● 取り組む課題
(1) 次の(a)〜(c)が里山保全に関する本文の内容と合致するか、それぞれ「はい」か「いいえ」で答え、判断の根拠となる本文の語句をそのまま引用せよ。
(a) 公有地では、間伐材や剪定枝などの資源は一般に所有者のものとみなされている。
(b) 筆者が知る市民団体は、資源をお金に変えて儲けることを目的に活動している。
(c) コモンズをつくるにあたり、近代的な土地所有制度は廃止された。
(2) 里山保全に関する本文をもとに、次の問いに答えよ。
(a) コモンズという概念にあらためて注目している例として挙げられている書籍は何か。
(b) 一部の自治体は、保全活動にともなう発生材をどのように扱ったか。
(c) 市民団体は、資源から生まれた収益を何に回したいと要求したか。

● 本文抜粋
┌──

そして、あらためて森林・里山は誰のものかと問いかけ、地権者だけのものではなく、みんなのもの(コモンズ)であるという見方から、市民参加の森林づくり・里山保全が拡がったという経緯がある。 このコモンズという概念は、最近では斎藤幸平『人新世の「資本論」』などでもあらためて注目されているが、実践的には森林・里山の領域で、すでにさまざまな取組がおこなわれてきた。 私有地の里山を地権者とその有志で保全したり、公有緑地をボランティアが中心になって管理したりしてきた。
近代的な土地所有制度を維持しながらも、土地の所有と管理を分けて考える工夫をこらすことで、コモンズをつくってきた。
しばしば議論になったのは、活動にともなって発生する材の活用についてであった。
公有地の場合、間伐材はもちろん、剪定枝、落葉・落枝に至るまで、こうした資源は所有者のものであると一般には考えられている。 このため、こうした資源から収益を得ることは禁じられる場合が多かった。
自治体によっては、保全活動にともなう発生材は財産放棄するという例もみられたが、いずれにせよ、この問題は団体にとって非常に重要な問題であった。
私は発生材から収益を得ることについて認めるように何年にもわたり行政に働きかけてきた市民団体を知っている。
この団体は地道な調査を積み重ねながら保全活動を継続しており、けっして資源をお金に変えて儲けようとしているわけではない。
持続可能なかたちで資源を循環的に利用するなかで、お金に変えられるならば、そこで収益を生みだして団体の運営費に回そうというささやかな願いを聞き入れてほしいと要求してきた。
そのような市民団体と行政との長年に及ぶ交渉の経緯を思い返すと、近年の民間活力の導入に対する前のめりの姿勢には引いてしまうところがある。

└──

● 提供データ
┌──

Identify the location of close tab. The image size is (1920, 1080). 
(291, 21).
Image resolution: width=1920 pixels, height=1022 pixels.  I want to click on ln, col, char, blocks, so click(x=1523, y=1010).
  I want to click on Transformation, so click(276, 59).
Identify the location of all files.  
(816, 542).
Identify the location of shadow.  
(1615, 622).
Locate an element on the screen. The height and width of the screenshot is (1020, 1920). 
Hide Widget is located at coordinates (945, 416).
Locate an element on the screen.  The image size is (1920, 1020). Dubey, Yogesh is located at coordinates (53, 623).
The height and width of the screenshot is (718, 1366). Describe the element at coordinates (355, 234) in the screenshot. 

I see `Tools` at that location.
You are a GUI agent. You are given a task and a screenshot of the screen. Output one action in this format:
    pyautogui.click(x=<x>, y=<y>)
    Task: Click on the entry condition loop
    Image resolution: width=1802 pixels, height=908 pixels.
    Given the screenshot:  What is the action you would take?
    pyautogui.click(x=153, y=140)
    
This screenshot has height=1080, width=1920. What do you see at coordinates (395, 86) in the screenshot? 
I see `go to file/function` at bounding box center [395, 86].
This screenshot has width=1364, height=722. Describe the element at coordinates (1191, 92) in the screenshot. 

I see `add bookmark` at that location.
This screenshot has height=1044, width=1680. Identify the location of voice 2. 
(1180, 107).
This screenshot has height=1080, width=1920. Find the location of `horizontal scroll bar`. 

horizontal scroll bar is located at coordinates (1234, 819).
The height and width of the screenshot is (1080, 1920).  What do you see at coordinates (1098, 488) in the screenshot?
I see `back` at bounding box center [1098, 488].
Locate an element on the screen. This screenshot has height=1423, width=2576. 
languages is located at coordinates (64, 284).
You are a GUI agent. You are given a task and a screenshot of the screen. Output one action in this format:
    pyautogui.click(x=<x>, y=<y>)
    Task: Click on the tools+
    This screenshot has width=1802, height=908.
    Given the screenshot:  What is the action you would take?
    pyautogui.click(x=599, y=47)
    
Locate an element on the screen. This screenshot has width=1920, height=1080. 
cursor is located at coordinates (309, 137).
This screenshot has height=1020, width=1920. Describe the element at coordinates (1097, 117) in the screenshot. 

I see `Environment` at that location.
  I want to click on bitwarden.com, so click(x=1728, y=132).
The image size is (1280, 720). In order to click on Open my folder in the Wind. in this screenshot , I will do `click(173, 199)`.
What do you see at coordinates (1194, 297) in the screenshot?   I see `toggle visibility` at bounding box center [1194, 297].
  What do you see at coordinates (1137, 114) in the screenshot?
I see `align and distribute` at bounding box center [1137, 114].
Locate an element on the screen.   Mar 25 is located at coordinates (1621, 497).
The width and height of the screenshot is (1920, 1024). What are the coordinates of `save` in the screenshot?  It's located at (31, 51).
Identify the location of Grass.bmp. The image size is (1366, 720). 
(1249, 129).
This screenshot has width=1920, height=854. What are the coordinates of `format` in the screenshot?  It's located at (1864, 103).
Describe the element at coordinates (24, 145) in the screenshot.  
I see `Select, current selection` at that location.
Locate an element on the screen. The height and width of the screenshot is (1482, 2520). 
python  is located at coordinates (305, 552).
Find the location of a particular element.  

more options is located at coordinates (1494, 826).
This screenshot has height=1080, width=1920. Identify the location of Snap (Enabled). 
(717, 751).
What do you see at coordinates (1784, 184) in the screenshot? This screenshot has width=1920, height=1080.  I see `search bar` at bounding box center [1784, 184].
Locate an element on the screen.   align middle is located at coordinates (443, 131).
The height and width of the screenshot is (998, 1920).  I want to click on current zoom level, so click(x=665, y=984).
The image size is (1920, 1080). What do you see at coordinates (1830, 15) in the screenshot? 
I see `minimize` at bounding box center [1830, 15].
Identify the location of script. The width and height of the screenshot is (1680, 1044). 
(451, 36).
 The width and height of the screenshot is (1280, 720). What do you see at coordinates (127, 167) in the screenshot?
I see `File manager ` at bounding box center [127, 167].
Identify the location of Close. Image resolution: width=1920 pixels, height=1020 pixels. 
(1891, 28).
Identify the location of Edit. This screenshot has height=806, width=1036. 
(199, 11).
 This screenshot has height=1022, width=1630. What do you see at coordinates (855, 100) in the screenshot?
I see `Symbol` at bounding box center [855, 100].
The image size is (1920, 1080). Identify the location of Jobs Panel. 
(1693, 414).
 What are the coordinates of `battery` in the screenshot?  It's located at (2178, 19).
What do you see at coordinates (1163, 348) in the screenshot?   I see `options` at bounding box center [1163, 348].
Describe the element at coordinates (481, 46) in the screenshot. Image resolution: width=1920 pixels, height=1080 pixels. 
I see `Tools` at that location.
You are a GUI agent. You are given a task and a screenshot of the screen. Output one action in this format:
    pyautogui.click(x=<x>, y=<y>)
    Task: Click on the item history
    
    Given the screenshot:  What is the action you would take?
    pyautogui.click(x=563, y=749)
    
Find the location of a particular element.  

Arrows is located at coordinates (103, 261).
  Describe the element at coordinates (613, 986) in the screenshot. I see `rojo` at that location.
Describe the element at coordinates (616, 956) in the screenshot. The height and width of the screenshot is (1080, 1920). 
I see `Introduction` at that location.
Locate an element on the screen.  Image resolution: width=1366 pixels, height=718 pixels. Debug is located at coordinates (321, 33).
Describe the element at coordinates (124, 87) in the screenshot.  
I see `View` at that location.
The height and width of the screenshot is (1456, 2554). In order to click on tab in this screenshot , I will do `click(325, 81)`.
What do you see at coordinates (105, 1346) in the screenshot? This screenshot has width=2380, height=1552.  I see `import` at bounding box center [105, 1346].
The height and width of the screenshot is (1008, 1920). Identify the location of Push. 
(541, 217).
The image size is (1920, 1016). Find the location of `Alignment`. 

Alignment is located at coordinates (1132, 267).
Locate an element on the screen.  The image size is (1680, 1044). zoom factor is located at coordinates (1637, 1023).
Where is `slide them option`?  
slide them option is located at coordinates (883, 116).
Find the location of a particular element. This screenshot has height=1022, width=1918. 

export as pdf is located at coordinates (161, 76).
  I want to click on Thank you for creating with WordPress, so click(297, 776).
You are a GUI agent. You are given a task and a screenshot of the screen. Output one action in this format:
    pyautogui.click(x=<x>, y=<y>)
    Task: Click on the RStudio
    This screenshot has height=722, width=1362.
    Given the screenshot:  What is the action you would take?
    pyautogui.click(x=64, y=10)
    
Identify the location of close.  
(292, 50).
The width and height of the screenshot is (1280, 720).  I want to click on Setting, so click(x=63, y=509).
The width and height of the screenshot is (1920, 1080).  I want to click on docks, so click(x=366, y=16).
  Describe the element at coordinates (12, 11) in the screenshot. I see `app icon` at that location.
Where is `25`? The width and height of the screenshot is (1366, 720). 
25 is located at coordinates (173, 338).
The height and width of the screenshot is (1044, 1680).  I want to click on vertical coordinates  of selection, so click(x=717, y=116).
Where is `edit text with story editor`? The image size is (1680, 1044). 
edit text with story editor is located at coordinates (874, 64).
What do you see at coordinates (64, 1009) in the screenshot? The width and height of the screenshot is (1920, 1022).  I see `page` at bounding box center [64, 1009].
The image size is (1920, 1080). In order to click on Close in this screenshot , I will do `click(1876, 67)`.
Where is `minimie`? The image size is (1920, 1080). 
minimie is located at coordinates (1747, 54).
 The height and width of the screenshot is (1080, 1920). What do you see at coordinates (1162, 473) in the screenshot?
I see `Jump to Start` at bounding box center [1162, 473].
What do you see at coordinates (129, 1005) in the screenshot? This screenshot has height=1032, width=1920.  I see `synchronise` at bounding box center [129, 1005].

└──

● 課題別の解答
(1)
(a) はい。「こうした資源は所有者のものであると一般には考えられている」
(b) いいえ。「けっして資源をお金に変えて儲けようとしているわけではない」
(c) いいえ。「近代的な土地所有制度を維持しながらも」

(2)
(a) 斎藤幸平『人新世の「資本論」』
(b) 財産放棄した。
(c) 団体の運営費